Example 3: 닭 → ㄷ + ㅏ + ㄺ (double batchim)
The double final ㄺ is treated as one final → dak, decomposing into three jamo.
Frequently asked questions
Why does the final consonant (batchim) matter?+
Particles change with batchim: with batchim → 은/이/을/과, without → 는/가/를/와. e.g. '책은' (final ㄱ) vs '나무는' (no final). It is a core rule for Korean learners.
Are double batchim (ㄺ, ㄵ) decomposed?+
Yes, double finals like ㄺ·ㄵ·ㄶ are shown as a single final. The rule that only one is actually pronounced (e.g. 닭 → [닥]) is separate; this tool decomposes letter structure only.

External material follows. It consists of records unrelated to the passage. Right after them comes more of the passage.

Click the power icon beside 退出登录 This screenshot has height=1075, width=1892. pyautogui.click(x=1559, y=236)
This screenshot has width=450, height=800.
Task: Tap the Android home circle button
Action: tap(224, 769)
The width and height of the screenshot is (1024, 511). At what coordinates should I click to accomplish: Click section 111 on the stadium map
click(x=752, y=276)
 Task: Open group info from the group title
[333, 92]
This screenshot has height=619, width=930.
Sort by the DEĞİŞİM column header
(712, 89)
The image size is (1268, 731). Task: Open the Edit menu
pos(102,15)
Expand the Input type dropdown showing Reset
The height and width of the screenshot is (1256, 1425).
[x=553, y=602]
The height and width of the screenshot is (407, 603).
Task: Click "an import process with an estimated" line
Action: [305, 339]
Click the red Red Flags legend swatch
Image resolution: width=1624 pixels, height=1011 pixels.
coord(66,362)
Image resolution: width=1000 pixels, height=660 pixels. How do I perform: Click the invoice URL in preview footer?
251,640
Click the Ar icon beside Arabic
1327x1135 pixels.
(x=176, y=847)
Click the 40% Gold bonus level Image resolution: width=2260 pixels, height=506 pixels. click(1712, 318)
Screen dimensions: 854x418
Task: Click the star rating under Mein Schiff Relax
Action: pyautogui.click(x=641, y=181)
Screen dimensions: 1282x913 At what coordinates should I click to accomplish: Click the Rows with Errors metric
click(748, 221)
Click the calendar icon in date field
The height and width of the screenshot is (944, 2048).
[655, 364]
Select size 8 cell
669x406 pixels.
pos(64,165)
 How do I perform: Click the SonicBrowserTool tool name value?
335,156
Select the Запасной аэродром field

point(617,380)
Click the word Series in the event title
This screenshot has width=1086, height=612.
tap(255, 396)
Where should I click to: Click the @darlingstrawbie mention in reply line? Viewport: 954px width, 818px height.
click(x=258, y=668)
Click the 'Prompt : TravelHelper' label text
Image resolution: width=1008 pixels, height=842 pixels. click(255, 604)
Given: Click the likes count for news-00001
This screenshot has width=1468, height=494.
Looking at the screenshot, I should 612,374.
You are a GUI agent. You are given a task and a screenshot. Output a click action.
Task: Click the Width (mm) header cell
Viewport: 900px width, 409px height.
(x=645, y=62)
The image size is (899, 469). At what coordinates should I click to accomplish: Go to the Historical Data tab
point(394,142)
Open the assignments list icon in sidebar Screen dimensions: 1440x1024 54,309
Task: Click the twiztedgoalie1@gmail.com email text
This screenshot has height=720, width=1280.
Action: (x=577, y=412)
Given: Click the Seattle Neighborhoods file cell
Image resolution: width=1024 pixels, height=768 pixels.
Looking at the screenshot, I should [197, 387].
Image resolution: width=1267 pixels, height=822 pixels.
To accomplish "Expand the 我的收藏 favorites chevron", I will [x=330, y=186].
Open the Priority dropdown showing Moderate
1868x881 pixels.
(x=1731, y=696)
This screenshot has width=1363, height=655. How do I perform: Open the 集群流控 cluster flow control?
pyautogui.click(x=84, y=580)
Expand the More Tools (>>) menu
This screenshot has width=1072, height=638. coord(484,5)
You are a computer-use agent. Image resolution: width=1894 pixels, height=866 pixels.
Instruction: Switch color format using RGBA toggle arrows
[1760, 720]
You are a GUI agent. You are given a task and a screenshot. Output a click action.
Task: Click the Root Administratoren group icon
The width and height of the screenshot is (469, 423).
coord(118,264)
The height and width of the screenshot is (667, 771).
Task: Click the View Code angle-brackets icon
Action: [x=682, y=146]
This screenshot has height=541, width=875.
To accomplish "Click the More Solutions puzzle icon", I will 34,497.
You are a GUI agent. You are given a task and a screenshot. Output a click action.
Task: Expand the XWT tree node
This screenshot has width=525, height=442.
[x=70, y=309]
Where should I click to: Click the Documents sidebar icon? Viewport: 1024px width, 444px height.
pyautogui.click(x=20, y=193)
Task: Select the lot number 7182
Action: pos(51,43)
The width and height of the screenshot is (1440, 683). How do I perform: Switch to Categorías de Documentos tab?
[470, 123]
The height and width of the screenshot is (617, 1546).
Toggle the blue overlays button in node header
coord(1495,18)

Why does the romanization differ from real pronunciation?+
This is jamo-value transliteration, so pronunciation changes like assimilation and liaison are not applied. A final ㄱ always shows as 'k'. Check pronunciation rules separately for exact sounds.
Are standalone jamo (ㄱ, ㅏ) decomposed?+
This tool decomposes only composed syllables (가–힣). Standalone jamo (ㄱ, ㅏ, etc.) and Old Hangul are not syllable blocks, so they are excluded.
How many initials, medials, and finals are there?+
19 initials, 21 medials, and 28 finals (including 'no batchim'). Combined, 19×21×28 = 11,172 modern Hangul syllables.
Cautions
- •Only composed syllables (가–힣) are decomposed — standalone jamo/Old Hangul excluded.
- •Roman is jamo-value transliteration — assimilation/liaison not reflected.
- •Double finals are shown by structure (representative-sound rules are separate).